IIRC, there are 27 books in the NT, 14 of which were written by Paul. Yet modernity requires us to discount (and in large parts, reject) these writings, leaving us wondering why the Son of God was so poor in picking the team that would carry on his work.
We’re not quite done, however. That bright and shiny Jesus that said “All you need is Love”, was also intolerant of Jews who gamed the Law, stated that following him would divide families, called people vipers and sons of Satan, and plainly stated that good intentions would not be enough to gain his favor.
So it’s not as though this humanist based Christianity is centered on the 4 gospels, while treating the rest of the bible with suspicion. (if not contempt) That’s because there are more than a few passages----including Jesus’s own words----that are objectionable to the New and Improved Christianity.
So all we’re left with is the “all you need is love” get-out-of-hell card, which allows to determine-----for ourselves----what is right and wrong, and what is good and bad.
So, yea, it looks like the whole of them have been shown the door.
That is faith. If you have faith than you will be convinced of following God (ie the Abhramic God) and His moral directives. Also I do make moral choices myself, for instance I would probably kill in self-defense although the Bible does not wish it.
Jesus reinforced the Ten Commandments by specifically saying “Do Not Kill”, “Do Not Commit Adultery”, and so on.

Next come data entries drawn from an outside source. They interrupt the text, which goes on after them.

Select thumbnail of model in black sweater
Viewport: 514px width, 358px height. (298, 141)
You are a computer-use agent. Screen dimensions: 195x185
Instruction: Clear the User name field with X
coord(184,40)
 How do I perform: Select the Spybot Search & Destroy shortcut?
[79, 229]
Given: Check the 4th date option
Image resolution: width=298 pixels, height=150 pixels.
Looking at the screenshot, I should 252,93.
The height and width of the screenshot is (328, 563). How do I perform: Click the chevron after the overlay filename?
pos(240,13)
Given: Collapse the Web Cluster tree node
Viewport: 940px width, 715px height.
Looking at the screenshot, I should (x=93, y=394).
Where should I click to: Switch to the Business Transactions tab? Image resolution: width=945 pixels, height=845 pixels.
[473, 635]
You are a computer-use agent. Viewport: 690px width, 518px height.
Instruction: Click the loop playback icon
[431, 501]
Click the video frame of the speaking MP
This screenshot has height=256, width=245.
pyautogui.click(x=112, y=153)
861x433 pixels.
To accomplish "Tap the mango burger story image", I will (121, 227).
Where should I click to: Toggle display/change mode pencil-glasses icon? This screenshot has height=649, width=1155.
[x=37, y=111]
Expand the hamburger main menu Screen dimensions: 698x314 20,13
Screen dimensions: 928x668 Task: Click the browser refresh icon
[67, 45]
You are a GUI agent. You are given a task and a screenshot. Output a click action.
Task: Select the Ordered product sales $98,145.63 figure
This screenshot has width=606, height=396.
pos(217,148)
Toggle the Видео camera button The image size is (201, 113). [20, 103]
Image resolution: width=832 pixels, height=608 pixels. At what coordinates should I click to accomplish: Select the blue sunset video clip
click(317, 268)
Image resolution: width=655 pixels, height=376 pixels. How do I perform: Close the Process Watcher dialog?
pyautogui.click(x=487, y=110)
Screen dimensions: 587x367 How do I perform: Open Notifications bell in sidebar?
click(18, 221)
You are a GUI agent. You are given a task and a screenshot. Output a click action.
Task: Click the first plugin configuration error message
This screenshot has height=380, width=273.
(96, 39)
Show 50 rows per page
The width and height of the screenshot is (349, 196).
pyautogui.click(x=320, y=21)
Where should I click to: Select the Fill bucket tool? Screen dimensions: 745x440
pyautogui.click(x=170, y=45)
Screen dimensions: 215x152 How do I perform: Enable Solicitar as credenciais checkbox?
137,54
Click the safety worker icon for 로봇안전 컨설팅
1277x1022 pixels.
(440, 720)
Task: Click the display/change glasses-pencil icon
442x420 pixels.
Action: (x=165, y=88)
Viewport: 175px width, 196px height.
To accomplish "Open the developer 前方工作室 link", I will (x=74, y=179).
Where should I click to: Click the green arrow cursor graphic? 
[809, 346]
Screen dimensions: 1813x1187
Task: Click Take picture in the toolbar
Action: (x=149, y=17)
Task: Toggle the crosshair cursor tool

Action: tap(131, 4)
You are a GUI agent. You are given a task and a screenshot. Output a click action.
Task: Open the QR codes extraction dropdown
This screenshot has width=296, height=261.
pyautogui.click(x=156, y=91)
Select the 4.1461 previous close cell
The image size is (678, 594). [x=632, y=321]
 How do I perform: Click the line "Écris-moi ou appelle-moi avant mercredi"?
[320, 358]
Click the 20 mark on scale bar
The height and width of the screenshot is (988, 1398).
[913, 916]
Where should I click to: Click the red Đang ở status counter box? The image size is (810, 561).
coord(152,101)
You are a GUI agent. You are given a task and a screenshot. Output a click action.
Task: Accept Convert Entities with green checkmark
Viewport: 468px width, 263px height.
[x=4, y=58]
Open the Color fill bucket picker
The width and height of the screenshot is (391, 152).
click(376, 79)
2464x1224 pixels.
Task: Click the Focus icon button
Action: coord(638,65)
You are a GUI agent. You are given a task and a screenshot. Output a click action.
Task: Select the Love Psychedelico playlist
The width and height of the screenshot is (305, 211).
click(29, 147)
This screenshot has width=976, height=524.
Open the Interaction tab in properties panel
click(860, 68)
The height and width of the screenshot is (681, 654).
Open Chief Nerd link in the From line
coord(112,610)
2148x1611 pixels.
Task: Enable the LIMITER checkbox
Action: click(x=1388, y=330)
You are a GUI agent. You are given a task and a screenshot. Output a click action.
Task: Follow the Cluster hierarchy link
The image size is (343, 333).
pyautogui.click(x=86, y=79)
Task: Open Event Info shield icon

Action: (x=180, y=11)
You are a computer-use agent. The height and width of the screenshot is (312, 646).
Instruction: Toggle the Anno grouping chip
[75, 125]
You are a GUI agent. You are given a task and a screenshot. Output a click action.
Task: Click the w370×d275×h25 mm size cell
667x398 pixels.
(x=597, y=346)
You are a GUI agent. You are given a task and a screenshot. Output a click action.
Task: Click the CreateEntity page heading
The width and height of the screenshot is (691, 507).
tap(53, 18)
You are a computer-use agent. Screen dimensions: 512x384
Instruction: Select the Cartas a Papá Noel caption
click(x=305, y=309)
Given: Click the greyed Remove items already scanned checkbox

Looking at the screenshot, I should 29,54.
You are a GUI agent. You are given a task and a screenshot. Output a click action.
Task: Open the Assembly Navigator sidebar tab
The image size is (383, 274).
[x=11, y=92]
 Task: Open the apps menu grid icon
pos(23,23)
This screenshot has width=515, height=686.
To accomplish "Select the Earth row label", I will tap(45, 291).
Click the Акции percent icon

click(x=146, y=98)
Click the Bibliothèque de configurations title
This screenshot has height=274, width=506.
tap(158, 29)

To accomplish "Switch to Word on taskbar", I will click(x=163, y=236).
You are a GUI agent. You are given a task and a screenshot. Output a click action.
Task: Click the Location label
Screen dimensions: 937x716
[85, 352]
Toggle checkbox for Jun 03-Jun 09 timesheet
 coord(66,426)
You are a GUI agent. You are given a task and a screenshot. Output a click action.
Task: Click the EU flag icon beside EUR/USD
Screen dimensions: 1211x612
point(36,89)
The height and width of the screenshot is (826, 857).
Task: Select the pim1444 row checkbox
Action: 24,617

So you are making decisions about the morality of the commandments in the bible. Good. That’s what the overwhelming majority of believers do, though a lot of them deny that they do it.
The thing is: what tends to get thrown around by christians in discussions like this is that people get all their morality from God, and by extension, from the bible. Since you’re actually not claiming that, what you’re basically saying is that god’s rules and/or the bible are guidelines that you judge based on your own moral beliefs. At that point, unless you can give a moral argument* why homosexuality/homosexual activity is bad, I suggest you regard those particular sections as irrelevant**.
*ETA: “gays can’t get children” and “it’s not natural” are neither correct statements, nor moral arguments.
** ETA2: Especially since, unless you’re gay, they don’t apply to you.
May I ask how you came to follow God before you had faith? I’d understand if this is too personal a question, and I wouldn’t hold it against you if you felt you’d prefer not to answer.